廊下の片隅にあるアーチの傍に立ったラフィールは、そっとその場所を手で示した。
「よろしければ、少しだけお時間をいただけますか?」
ヨルミリアはこくりと頷き、指し示された場所へ向かった。
アーチの向こうには小さな石造りの回廊があり、緑の蔦が壁を這っている。昼下がりの光に照らされるその一角は、まるで聖域のようだった。
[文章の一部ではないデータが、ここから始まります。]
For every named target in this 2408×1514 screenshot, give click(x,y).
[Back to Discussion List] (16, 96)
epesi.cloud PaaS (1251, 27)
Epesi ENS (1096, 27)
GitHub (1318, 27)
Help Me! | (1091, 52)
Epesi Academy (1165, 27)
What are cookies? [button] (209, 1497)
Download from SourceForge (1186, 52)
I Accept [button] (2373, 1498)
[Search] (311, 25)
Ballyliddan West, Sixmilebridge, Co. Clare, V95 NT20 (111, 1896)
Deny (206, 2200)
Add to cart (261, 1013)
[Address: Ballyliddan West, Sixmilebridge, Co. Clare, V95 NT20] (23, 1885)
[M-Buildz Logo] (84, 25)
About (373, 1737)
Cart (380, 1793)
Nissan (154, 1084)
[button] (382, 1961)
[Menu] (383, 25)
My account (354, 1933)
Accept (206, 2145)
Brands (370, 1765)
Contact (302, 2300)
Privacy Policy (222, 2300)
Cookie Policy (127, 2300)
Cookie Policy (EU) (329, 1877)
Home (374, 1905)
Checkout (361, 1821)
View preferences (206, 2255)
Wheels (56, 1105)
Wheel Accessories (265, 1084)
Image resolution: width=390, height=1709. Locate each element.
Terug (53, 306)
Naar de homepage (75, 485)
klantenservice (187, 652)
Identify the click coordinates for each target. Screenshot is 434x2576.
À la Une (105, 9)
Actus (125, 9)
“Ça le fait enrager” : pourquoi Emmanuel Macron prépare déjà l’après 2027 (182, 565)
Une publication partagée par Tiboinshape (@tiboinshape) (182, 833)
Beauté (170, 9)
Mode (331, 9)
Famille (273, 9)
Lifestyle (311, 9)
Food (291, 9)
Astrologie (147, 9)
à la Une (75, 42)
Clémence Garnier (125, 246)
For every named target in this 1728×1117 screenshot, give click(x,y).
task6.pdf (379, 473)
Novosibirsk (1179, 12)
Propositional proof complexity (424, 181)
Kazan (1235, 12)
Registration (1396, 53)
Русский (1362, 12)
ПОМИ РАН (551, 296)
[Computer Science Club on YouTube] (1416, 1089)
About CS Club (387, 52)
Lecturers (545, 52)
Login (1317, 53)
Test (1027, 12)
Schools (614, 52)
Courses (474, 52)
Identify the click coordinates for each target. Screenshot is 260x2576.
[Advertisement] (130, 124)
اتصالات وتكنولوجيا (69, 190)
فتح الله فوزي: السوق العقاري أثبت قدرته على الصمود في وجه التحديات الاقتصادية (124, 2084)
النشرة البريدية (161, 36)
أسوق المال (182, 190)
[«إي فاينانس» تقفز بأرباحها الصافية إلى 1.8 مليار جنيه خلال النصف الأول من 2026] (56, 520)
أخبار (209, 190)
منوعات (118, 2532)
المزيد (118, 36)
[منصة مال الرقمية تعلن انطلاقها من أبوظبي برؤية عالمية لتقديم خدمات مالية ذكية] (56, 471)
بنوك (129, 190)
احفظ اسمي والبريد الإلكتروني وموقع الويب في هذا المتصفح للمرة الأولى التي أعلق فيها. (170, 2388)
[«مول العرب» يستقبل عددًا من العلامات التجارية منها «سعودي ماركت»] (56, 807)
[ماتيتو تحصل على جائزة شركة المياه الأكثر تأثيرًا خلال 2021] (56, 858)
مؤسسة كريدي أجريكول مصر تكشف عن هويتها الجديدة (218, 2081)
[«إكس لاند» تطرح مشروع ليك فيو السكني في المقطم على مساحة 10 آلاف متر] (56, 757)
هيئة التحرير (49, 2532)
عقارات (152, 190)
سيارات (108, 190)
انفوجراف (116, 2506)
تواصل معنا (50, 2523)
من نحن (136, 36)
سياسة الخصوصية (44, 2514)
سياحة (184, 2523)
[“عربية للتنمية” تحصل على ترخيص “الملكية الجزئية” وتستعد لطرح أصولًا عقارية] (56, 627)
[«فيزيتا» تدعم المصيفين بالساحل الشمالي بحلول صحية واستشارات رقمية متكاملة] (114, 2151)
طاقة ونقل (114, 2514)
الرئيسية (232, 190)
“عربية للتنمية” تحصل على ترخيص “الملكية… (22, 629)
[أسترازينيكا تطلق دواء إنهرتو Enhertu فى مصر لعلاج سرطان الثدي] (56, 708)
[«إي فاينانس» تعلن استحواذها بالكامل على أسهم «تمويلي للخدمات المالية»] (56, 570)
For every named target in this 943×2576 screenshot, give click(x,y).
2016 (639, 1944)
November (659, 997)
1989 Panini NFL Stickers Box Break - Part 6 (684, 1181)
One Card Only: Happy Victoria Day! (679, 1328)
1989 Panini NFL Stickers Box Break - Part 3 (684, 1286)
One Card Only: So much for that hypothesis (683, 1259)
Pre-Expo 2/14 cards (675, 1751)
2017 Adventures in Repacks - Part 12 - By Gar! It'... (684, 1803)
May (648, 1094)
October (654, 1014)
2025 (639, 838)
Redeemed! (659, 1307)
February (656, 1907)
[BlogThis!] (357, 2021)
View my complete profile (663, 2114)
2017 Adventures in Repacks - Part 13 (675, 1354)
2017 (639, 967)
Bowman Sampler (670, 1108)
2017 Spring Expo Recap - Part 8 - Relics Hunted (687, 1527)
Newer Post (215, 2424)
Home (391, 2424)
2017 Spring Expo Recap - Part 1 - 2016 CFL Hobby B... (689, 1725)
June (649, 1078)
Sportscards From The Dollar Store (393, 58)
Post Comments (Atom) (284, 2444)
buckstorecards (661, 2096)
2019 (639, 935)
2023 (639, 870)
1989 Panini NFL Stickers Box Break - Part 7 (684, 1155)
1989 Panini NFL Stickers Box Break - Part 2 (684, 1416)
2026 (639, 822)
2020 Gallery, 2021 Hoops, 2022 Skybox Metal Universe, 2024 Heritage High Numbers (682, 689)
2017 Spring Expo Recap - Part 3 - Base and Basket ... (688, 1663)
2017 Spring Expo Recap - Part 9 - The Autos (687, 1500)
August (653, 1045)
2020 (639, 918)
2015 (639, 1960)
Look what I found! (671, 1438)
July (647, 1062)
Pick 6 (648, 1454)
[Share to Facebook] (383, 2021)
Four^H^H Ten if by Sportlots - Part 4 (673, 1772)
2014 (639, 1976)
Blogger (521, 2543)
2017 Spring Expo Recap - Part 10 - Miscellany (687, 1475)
「あなたは、形式ばかりの祈りをなさらない。そこに心があるように思います」
「心……」
ラフィールは、壁に手を添えながら続ける。
「……王宮の者の中には、聖女を“神に選ばれた象徴”とだけ見なす者もおります。ですが私は、それだけでは足りぬと考えます。神の声を受け、その手を差し伸べる存在であるならば―――聖女とは、神に仕える者であると同時に、“人に向き合う者”であるべきなのです」
「向き合う者……ですか?」
「はい。人を、世界を、自らの意思で見つめ、感じ、祈る者。だからこそ、あなた自身の感情をないがしろにしないでいただきたいのです」
思わず、ヨルミリアは顔を上げる。
ラフィールの言葉は、まるで心の内を読まれているように正確だった。
ヨルミリアの頭の中には、カイルの顔が浮かんでいた。
彼の言葉に励まされ、彼の無言に支えられてきた日々が、胸の奥で静かに揺れる。
目を伏せるように、ヨルミリアはそっとまぶたを閉じた。
政略のための縁―――そう割り切っていたはずの距離に、確かに生まれつつある何かがある。
それを認めることが、なんだか怖かった。
「王族との政略、宮廷内の駆け引き、形式ばかりの儀式……。そうしたものに囲まれれば、感情など不要と感じる日もあるでしょう。けれど、忘れないでください。あなたは“生きた聖女”なのです。心を持つからこそ、あなたの祈りは力を持つ」
「……でも、私にはまだ、それだけの強さがあるとは思えません」
ぽつりとこぼれた声に、ラフィールは穏やかな微笑を浮かべた。
「強さは力の大きさではなく、“揺れ動いたあとに立ち上がる意志”のことです。ヨルミリア殿には、それがあります」
沈黙が流れた。
ヨルミリアは小さく息を吐き、ほんのわずかに微笑んだ。
「……ありがとうございます。ラフィール導師。今のお言葉、とても……心に染み入りました」
「それは何より。今後も、困ったことがあれば遠慮なくお声がけください。私は常に“公”として、そして“個”として、あなたを見ております」
ラフィールは一礼し、静かにその場を後にした。
足音はほとんど響かず、彼の存在だけが余韻のようにその場に残った。
残されたヨルミリアは、蔦の絡む石壁にそっと手を添える。
ラフィールの言葉が、胸の奥で小さな灯となっていた。